Work order: As you look over the data below, please find each line where the word "input" appears, then copy it.

Data for the task:
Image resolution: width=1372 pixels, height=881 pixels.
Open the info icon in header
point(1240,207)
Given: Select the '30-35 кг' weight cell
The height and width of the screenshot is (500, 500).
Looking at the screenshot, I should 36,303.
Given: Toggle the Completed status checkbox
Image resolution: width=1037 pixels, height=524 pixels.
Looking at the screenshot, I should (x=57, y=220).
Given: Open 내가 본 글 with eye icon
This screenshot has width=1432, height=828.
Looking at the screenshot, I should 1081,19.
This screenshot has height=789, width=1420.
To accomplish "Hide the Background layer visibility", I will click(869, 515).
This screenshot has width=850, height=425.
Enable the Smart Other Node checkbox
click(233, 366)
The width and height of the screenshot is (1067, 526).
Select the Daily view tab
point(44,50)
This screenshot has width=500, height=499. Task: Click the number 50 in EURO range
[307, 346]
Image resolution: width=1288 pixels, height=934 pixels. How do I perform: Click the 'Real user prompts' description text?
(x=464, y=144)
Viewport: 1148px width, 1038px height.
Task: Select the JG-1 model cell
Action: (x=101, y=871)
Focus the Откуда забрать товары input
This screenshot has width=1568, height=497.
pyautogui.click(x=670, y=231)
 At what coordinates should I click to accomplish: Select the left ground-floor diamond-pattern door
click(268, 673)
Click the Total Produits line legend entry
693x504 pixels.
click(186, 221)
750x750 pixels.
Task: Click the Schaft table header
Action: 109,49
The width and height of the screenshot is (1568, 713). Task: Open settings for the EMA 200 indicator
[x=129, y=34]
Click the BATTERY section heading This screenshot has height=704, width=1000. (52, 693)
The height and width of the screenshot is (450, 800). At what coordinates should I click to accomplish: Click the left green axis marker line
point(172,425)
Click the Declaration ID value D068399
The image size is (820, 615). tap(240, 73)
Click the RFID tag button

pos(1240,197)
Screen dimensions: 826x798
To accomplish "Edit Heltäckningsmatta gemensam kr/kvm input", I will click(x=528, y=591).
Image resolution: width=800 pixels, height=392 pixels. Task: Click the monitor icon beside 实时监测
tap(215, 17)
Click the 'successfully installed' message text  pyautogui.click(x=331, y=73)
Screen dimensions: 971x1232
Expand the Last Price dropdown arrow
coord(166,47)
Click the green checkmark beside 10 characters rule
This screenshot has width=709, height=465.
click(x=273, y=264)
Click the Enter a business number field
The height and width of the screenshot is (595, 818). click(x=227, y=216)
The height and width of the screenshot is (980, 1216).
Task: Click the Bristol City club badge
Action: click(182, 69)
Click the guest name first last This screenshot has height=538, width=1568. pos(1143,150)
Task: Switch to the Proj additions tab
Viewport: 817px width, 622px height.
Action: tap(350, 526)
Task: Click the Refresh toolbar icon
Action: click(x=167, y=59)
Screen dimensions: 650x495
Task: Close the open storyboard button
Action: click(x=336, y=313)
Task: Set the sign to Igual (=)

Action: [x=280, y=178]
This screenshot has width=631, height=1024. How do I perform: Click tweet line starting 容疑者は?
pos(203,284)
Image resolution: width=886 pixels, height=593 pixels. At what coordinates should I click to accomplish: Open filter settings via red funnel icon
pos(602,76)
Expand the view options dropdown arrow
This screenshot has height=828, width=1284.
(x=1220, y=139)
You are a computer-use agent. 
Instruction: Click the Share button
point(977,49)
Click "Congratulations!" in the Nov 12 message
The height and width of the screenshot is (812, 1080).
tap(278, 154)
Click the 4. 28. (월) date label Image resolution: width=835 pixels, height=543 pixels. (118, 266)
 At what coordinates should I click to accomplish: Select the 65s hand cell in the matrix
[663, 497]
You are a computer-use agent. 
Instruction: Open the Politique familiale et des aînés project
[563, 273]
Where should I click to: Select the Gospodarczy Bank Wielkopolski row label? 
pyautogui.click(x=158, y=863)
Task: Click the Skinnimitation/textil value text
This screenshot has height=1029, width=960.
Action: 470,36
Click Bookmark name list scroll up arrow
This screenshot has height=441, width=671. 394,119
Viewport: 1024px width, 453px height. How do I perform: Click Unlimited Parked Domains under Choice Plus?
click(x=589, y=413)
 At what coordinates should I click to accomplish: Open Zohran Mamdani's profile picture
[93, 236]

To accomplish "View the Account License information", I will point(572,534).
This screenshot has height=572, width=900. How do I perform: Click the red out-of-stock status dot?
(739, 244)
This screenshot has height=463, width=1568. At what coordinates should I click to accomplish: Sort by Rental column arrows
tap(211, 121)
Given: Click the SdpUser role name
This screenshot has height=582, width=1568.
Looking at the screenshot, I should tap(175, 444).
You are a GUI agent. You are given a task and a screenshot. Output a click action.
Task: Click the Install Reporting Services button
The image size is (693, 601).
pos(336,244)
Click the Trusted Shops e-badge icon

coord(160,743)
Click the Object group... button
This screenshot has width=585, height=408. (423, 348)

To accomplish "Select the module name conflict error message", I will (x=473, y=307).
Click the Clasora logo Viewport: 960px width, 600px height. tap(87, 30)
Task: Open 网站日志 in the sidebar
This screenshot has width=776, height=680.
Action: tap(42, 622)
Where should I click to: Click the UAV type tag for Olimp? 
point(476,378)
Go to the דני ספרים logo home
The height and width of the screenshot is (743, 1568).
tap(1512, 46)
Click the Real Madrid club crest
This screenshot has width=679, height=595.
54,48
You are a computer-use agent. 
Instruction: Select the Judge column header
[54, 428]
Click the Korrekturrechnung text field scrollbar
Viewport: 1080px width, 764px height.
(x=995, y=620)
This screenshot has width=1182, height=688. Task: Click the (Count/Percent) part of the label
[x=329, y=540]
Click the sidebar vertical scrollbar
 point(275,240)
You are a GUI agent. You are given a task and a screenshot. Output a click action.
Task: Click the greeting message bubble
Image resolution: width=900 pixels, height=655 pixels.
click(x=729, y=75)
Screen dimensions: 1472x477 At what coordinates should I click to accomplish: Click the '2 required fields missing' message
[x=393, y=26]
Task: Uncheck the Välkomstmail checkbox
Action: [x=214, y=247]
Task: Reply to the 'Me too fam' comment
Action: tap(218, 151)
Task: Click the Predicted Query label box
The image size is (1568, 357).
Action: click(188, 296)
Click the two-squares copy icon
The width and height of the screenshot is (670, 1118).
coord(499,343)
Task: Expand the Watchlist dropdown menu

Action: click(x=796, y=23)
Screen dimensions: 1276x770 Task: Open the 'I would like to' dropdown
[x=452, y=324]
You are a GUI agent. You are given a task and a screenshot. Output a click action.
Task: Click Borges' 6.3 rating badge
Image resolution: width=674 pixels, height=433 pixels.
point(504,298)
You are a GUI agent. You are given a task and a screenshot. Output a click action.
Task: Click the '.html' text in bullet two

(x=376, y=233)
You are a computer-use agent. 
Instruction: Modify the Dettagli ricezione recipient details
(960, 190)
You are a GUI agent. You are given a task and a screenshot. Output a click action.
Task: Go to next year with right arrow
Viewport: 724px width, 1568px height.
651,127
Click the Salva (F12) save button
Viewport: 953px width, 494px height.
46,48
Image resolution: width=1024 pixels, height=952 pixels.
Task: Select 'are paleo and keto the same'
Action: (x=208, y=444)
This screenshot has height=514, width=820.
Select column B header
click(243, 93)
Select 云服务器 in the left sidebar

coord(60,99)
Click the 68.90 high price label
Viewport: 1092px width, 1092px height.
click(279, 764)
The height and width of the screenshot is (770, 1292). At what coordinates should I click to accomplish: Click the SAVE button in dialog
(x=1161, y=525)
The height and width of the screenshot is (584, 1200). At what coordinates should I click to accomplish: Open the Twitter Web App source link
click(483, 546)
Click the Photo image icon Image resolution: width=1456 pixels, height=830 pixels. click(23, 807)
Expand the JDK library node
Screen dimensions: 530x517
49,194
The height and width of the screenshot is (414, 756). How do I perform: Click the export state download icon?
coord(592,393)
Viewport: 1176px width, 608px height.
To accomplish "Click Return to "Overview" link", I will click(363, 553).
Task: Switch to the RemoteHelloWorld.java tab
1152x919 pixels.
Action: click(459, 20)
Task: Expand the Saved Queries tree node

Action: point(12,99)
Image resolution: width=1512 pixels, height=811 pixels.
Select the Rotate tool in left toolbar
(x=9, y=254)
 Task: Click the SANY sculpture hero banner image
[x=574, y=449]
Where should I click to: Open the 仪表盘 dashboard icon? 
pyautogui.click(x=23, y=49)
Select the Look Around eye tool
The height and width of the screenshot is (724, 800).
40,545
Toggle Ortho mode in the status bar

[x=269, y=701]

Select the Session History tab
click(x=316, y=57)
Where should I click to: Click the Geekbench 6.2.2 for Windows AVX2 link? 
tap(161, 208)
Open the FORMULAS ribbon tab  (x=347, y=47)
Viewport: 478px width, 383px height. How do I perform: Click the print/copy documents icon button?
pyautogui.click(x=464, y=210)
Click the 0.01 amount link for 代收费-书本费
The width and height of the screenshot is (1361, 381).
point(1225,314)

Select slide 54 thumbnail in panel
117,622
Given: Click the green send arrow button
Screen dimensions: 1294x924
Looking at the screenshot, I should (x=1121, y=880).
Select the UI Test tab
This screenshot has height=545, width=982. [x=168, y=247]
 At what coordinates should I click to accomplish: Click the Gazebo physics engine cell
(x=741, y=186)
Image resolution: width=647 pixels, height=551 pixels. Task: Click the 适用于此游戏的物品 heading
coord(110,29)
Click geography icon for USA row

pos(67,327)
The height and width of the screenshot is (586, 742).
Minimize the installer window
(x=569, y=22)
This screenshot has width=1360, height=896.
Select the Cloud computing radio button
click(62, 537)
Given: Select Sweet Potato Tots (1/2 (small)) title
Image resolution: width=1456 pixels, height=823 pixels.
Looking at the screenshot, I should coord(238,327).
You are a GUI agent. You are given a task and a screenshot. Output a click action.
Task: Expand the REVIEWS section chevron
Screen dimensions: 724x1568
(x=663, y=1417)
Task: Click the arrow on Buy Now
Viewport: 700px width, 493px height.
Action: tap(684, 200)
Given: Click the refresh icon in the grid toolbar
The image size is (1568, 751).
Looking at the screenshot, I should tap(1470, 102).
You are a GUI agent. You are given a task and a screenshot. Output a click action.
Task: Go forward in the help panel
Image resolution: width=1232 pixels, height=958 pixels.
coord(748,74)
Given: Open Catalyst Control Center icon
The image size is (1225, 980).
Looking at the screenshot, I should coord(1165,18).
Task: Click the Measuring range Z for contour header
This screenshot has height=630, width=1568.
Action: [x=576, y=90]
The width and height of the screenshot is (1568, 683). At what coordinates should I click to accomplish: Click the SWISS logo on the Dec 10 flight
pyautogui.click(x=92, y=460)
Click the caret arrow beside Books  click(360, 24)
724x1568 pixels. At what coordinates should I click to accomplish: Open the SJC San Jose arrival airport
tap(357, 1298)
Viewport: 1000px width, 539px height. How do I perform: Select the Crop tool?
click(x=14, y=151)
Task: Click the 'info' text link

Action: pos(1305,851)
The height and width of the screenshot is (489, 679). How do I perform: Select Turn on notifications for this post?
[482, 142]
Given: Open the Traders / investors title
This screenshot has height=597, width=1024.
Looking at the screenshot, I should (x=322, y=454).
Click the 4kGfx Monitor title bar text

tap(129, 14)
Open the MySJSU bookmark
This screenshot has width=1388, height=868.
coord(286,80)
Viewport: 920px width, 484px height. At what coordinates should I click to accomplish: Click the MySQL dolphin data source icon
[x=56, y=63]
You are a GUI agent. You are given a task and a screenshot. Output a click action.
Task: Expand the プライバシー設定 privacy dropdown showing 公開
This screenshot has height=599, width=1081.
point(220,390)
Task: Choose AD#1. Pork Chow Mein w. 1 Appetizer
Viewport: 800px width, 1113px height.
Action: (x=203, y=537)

Answer for this exercise:
Focus the Откуда забрать товары input
To accomplish "Edit Heltäckningsmatta gemensam kr/kvm input", I will click(x=528, y=591).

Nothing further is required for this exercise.